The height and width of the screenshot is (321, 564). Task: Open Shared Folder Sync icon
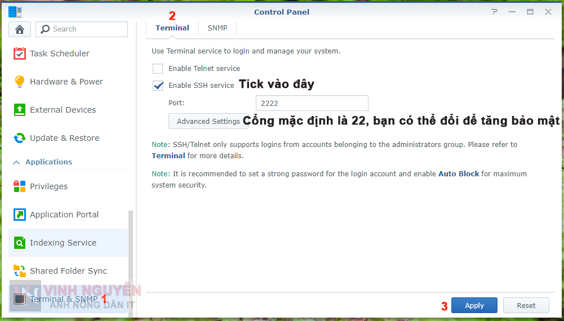20,271
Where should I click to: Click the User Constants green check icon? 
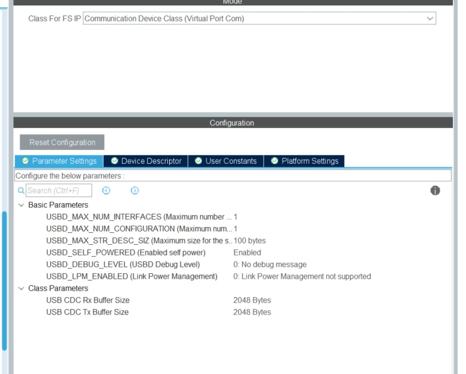tap(198, 161)
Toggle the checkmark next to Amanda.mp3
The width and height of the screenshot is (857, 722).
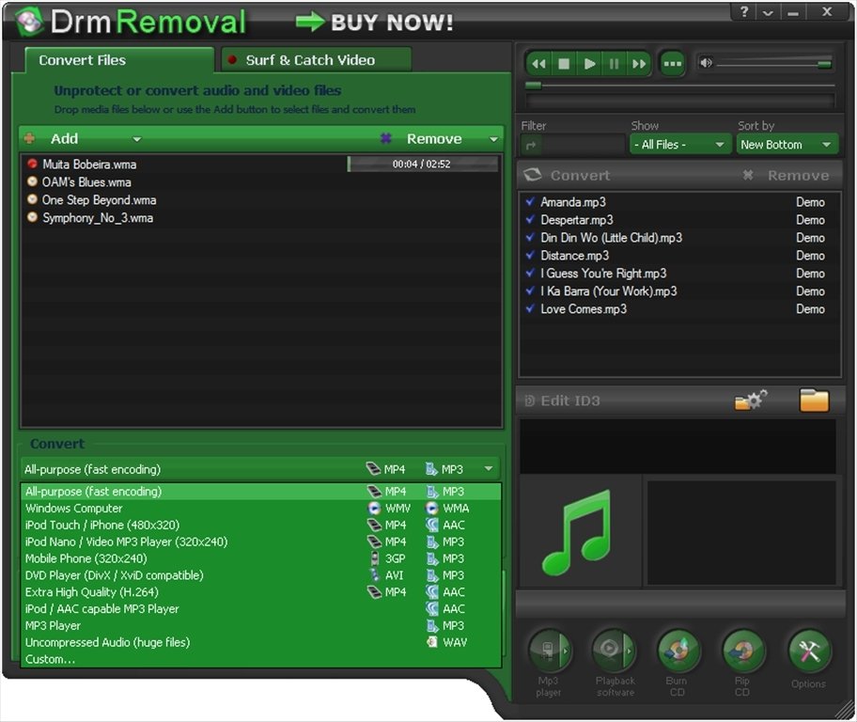coord(530,201)
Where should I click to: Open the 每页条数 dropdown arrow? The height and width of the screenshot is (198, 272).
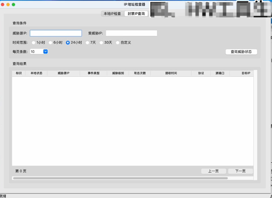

[TASK BRIEF]
Output nothing but the records, word for word, and none of their pictures.

[EXPECTED OUTPUT]
The height and width of the screenshot is (321, 564). Task: Open Shared Folder Sync icon
20,271
Where should I click to: Click the User Constants green check icon? 
tap(198, 161)
Toggle the checkmark next to Amanda.mp3
The width and height of the screenshot is (857, 722).
coord(530,201)
Where should I click to: Open the 每页条数 dropdown arrow? The height and width of the screenshot is (198, 272).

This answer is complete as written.